Patients and caregivers have been searching for therapies for a long time, and each new study brings them newfound hope.
Eisai, a Japanese pharmaceutical company, discovered one particular drug, a new treatment for Alzheimer, that improved cognitive function in Alzheimer’s patients, as published in the New England Journal of Medicine.
This Mind The Graph article will walk you through this innovative treatment and explain how it can improve the trajectory of Alzheimer’s patients.
All you need to know about the new treatment for Alzheimer
This new treatment for Alzheimer’s comes from a medication named Lecanemab, discovered during an 18-month phase 3 trial including people aged 50 to 90 with early Alzheimer’s disease. To be eligible for the experiment, these individuals must have moderate cognitive impairment or mild dementia caused by Alzheimer’s disease, as well as signs of amyloid plaques in their brains.
Patients in this experiment would receive either intravenous Lecanemab or a placebo. The alterations were measured after 18 months. After this period, patients with early-stage Alzheimer’s who took Lecanemab experienced 27% less cognitive impairment than those who received a placebo. This corresponds to 0.45 points on an 18-point CDR-SB.
The primary goal for Alzheimer’s researchers was to identify a successful treatment to combat the disease’s key point: amyloid plaques in the brain, a protein that disrupts neurons and other cells. This protein is produced through the breakdown of a bigger protein, termed amyloid precursor protein.
So far, finding a new treatment for Alzheimer’s and a medication capable of blocking amyloid plaques while simultaneously alleviating symptoms has been almost a lost war. Nevertheless, Lecanemab was the first drug to do so.
Many more studies comparable to this one have been carried out in the past with no similar findings. For example, Aducanumab, also known as Aduhelm, is a drug that became available in 2021. Similarly to Lecanemab, those receiving Aducanumab improved in cognitive tests compared to those taking a placebo. The effects of Aducanumab were revealed in an earlier phase 1 research that included a smaller number of patients and was aimed at examining the therapy’s safety rather than its efficacy.
Because the advantages of the medicine were not reliably and consistently replicated in phase 3 studies, the Centers for Medicare and Medicaid Services chose not to pay the high cost of the drug, which costs $56,000 per year and requires more trials to establish the treatment’s effectiveness.

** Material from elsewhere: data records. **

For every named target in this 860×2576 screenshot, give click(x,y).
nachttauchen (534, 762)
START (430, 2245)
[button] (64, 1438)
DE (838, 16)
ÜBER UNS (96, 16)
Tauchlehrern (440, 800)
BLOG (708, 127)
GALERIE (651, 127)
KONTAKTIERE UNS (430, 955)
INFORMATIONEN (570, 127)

Although both drugs appear to be relatively similar, it is essential to highlight how differently they act, which is why scientists believe Lecanemab will have a far greater effect in modifying the course of Alzheimer’s. Aducanumab interacts with amyloid proteins that have already been grouped together. Lecanemab, on the other hand, intervenes sooner, targeting “protofibrils,” or filaments that will eventually become plaques.
Are there any side effects?
Lecanemab appears to have fewer adverse effects than Aducanumab up to this point. Eisai, the company that performed the trial, claimed that 12.6% of patients suffered ARIA-E brain inflammation, which can be deadly but is curable if the medicine is stopped or the dose is lowered.

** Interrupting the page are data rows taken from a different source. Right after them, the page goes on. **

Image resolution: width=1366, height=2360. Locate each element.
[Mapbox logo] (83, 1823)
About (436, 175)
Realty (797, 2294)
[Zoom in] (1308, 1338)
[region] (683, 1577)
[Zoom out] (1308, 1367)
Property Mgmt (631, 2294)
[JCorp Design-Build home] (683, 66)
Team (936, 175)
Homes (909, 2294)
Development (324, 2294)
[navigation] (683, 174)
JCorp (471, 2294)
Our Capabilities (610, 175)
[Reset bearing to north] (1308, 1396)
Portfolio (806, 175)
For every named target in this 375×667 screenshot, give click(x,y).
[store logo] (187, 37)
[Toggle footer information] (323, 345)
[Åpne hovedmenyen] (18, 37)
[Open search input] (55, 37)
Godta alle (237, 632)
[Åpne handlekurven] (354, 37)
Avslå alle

On the other hand, approximately one-third of those on Aducanumab developed ARIA-E during the drug’s phase 3 trial.
During the Lecanemab experiment, 13 patients died, and they were nearly evenly split across the treatment and placebo groups, with seven fatalities in the treatment group and six in the placebo group.
The FDA will review everything that occurred throughout the experiment, including the 13 deaths, before actually releasing the drug. However, the drug appears to be promising so far.